Friday, January 23, 2009

Turntable Turns the Tables on Time

I've just returned from a trip to California for a family visit and work on a special project.

I dug into the stacks of old 45s, 78s and LPs we listened to as kids.

Took my ION portable USB turntable and converted childhood memories into digital audio files (wav and m4a), complete with all the nostalgic crackle, pop and hiss.  We played those records by the hour, way back when.

The turntable is durable and lightweight, fit easily into my carry-on bag, raised no eyebrows passing through airport security, and was easy to set-up when I arrived.

When I got back, I found an amazing website that has dozens of Kiddie Records and their associated artwork (jackets, books, etc.) from the mid 1940's through early 1950's available for free download.

[I should make it clear that I wasn't around to hear these records when they were new.  They belonged first to my older brothers, my parents and grandparents--already scratched and well loved by the time I came along.]

What does all this have to do with the creative process or living a more contented life?

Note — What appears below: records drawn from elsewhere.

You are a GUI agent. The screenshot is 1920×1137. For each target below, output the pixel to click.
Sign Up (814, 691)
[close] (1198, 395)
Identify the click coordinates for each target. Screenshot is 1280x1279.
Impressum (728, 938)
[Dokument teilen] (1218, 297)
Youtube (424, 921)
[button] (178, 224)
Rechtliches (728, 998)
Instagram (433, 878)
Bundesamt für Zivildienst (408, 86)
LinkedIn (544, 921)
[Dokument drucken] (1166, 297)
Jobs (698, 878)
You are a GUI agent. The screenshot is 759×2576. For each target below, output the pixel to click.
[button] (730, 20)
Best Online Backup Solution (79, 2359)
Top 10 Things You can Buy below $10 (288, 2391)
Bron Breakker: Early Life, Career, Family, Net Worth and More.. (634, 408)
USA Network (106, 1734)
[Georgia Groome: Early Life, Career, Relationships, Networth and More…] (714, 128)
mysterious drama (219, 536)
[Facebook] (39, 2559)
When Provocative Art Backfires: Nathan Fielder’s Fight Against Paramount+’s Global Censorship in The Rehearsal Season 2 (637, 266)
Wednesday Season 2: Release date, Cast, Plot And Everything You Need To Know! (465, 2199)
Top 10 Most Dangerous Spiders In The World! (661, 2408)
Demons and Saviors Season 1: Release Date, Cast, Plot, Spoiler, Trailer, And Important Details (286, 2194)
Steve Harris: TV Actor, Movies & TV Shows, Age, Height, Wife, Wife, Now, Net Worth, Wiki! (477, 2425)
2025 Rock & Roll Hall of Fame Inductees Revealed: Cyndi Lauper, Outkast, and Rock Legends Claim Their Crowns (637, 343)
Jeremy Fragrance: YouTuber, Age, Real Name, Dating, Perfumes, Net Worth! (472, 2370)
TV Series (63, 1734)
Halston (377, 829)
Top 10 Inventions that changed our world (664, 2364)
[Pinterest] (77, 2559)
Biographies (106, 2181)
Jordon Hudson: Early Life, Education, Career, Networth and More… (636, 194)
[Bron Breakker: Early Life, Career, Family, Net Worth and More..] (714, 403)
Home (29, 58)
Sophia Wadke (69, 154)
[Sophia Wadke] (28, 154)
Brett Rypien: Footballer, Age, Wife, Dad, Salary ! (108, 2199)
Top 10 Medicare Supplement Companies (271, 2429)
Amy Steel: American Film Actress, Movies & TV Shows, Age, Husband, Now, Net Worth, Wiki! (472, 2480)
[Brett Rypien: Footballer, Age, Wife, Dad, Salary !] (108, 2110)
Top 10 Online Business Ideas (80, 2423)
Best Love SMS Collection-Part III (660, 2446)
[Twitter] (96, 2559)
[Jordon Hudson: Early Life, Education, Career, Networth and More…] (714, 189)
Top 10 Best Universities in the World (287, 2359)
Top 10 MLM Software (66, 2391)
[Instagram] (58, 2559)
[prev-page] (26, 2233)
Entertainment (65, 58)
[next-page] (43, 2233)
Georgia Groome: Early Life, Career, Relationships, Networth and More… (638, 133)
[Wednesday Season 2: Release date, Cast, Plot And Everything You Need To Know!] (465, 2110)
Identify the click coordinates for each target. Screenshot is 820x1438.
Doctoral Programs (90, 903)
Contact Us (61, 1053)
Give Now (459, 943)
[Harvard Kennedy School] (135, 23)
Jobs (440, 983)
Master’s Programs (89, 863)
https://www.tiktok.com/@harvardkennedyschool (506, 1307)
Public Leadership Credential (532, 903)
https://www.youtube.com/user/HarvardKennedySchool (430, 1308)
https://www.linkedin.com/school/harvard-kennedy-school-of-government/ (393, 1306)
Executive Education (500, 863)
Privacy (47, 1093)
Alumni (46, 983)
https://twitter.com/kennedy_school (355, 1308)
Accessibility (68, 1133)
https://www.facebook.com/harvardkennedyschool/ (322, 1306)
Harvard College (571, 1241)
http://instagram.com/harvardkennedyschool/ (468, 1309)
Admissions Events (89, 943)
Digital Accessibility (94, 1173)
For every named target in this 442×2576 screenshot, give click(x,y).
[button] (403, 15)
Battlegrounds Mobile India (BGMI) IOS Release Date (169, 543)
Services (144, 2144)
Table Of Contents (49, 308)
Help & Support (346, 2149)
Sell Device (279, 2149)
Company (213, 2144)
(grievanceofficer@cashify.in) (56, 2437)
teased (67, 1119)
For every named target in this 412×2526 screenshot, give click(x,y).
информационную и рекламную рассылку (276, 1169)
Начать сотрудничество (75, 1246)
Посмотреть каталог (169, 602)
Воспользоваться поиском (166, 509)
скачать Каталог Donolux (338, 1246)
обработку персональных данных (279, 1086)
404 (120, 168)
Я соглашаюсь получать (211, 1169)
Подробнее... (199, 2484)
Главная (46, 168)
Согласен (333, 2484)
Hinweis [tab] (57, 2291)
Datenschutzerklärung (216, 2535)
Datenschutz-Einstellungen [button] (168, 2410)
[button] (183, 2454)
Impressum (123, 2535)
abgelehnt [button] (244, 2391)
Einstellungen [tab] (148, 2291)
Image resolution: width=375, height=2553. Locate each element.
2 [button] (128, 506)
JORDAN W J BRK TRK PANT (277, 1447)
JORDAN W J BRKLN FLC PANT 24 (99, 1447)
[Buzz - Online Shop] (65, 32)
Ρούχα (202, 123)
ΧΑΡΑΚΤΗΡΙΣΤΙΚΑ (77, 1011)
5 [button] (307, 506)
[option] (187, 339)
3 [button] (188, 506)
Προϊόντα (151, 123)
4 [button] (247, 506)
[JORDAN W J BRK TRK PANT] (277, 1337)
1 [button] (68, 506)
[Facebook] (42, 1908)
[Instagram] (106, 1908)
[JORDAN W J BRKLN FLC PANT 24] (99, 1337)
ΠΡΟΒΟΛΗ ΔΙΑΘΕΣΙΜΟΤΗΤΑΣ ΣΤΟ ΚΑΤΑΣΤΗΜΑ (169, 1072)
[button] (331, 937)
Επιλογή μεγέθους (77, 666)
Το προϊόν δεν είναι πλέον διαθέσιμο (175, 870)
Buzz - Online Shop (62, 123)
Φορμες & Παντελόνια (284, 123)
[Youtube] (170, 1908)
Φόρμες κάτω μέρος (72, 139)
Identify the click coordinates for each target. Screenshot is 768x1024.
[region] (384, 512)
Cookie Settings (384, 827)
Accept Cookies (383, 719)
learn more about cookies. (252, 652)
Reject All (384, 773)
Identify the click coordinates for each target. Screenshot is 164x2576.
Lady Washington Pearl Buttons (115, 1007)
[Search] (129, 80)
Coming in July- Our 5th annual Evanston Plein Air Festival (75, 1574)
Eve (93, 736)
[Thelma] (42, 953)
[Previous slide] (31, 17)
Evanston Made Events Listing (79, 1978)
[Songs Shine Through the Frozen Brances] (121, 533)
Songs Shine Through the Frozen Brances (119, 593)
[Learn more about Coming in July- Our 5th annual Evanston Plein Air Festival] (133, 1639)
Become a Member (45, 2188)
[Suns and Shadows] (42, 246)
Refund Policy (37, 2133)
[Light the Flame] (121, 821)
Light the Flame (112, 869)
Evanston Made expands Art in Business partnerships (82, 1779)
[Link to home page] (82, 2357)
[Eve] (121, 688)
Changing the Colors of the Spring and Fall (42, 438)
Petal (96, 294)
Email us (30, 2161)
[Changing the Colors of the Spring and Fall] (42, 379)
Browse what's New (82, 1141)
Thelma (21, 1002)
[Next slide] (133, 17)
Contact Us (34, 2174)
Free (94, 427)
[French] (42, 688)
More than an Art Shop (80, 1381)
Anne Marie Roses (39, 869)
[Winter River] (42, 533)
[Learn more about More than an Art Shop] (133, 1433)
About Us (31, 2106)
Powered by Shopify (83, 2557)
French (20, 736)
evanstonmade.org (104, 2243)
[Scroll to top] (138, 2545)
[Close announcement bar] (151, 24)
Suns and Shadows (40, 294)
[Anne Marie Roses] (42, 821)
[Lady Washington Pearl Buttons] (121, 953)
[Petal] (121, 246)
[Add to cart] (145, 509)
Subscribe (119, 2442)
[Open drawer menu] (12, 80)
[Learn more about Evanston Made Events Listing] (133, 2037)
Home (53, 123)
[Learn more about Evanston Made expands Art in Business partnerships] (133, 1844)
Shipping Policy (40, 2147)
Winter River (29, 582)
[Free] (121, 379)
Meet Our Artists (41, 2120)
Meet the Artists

It's all about reclaiming the vividness of happy childhood memories.

Creative art making is dependent upon the ability to tap into childlike playfulness and curiosity at will.  What better way to access this mindset than to revisit joyful times from ones distant personal past?

For me, the pull of these old recordings was irresistible.  As I played them I found myself wearing an unsuppressible smile.  I finally had to get up and gave in to the urge to dance around.

For me, living a contented life is all about enjoying what is.  Happy memories from my childhood are things that will always be mine to enjoy.   They cost nothing and offer a guaranteed high.  

They also have the added benefit of helping to free my creative work in the present.

When I revisit the things I enjoyed as a 5-year-old it becomes impossible for me to take myself or anything else too seriously.  This sort of time travel enables me to approach my art with the  spontaneity and fearlessness I felt back then.  I can transport those feelings into the here-an-now on the scratchy strains from an old 45.

Now if you'll, please, excuse me.  I'm going to go listen again to my favorite well-worn recording of "I'm a Little Teapot," then the "Hukilau" song,  followed Guy Lombardo and his Royal Canadians playing "Stumbling" (link to an original piano roll MIDI file).